First steps, west coast of France

First steps, west coast of France

We didn’t initially consider getting a tandem ourselves. After all, we live in the Yorkshire Pennines; there are lots of hills there. It would be a silly idea. So for a couple of years we just hired a tandem for a sunny two weeks. At least it was something, and I looked like everyone else as I pedalled away; no stick, no wheelchair.

Taking it easy near Lake Annecy

Taking it easy near Lake Annecy

In the meantime, not to be thwarted by our home geography, Pete kept thinking and came up with the notion of canoeing. Again, the Pennines are not known as great canoeing territory. The solution was to get an inflatable canoe and escape to the Lake District when we could. We discovered that it is feasible to travel there and back in a day, and still have a lovely few hours out on a lake. My parents also live up that way so we can even claim a bed for the night. We’ve had memorable days on Coniston, Windermere and Ullswater … and there are many more to try yet. It’s becoming something of a challenge to “bag” them all.

One great day out was to canoe about half-way down Ullswater with the wind behind us to Howtown, pack up the canoe into its, not exactly portable, but manageable, bag, and wait for the steamer to take us back up to our car at Glenridding.

Ullswater, near Howtown

Ullswater, near Howtown

An important trick that I’ve learnt in order to minimise fatigue is to only paddle when I feel like it, generally when other boats are nearby, so that it looks like I’m pulling my weight, but otherwise just dipping in a blade now and again, to “help out”. Fortunately, Pete is great at doing all the hard work, which also includes getting the canoe inflated and deflated.

It then occurred to us that maybe it would be feasible to use a tandem round where we live if we used the car a little, either with me driving to the start of a flatter route and Pete cycling solo there, or putting it on a bike rack.
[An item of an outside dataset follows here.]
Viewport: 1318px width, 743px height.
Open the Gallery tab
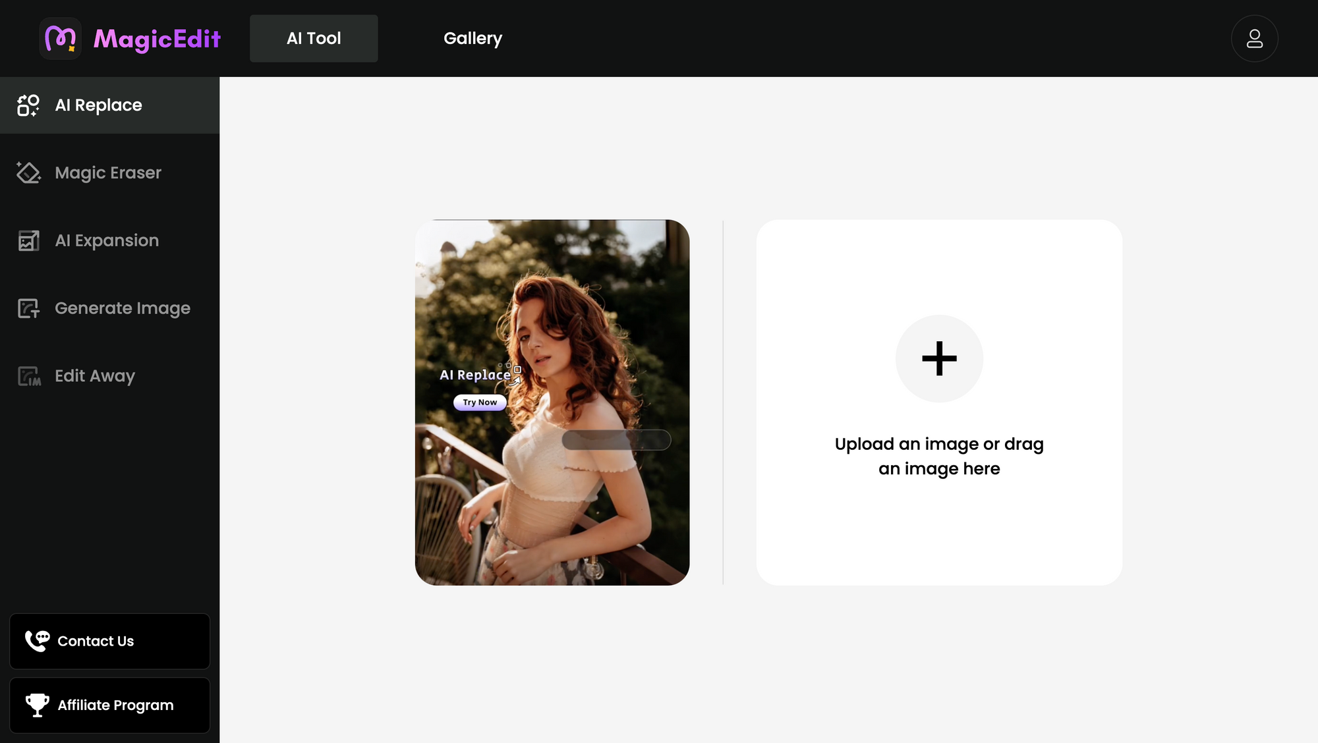(x=473, y=38)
After all, I’m never going to give Bradley Wiggins a run for his money; I’m just tootling short distances of about five miles. So, we took the plunge and bought a mountain tandem (yes, they do exist!) a few months ago.  They come with lovely fat tyres which absorb a lot of the bumps. To make it as suitable as possible for me we fitted a crank-shortener to the back pedals which makes it much less tiring (since my back pedals still have to go round in time with the front ones). In order to minimise any complaints about my sore backside, we also got a very wide springy seat and a seat post with a spring shock absorber which is very helpful over all the bumpy paths.

Moors near Widdop

Moors near Widdop

So far we’ve made several trips in the local woods, had a bit of an epic trip following a reservoir road amongst the moors and a cycle along a canal towpath. The railway follows the same route at that point and we left the car at a station so that I could travel back by train but, after a good rest and refuelling stop at our destination, I was really chuffed when I made it back again too.
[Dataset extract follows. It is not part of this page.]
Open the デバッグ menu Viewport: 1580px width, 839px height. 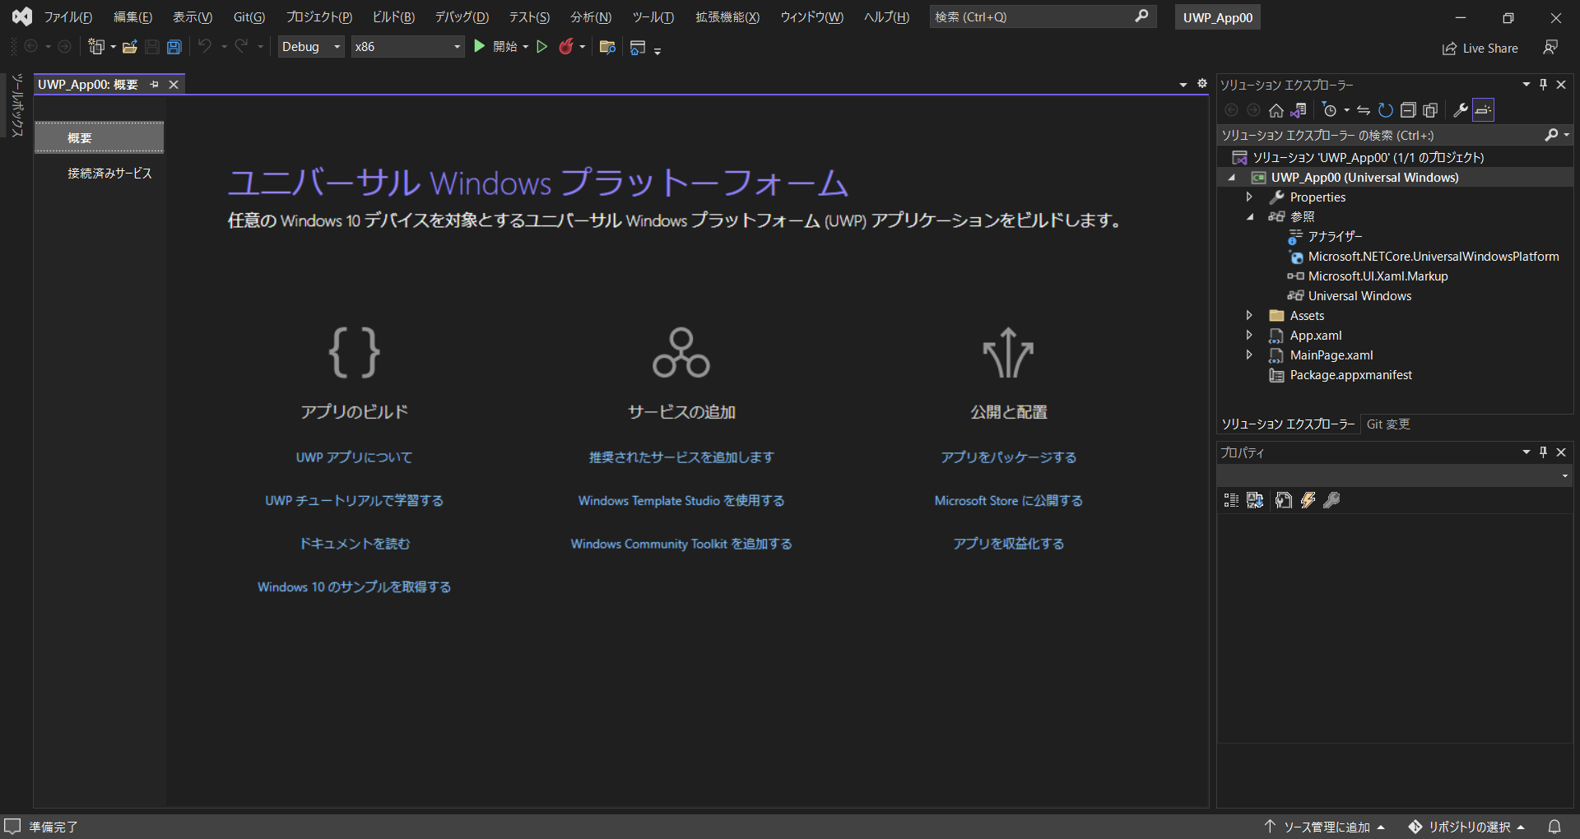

We have plenty of stops to admire the scenery and rest, and cafés are always popular, or flasks of tea. I stagger off the bike feeling utterly exhausted but extremely happy. I am out in the countryside again, smelling the earth and feeling the fresh air in my eyes. I feel like I’ve climbed a mountain and, whilst part of the tiredness is fatigue, that speciality of MS, most of it is the same as that old feeling of happy tiredness from having been outside on the fells all day.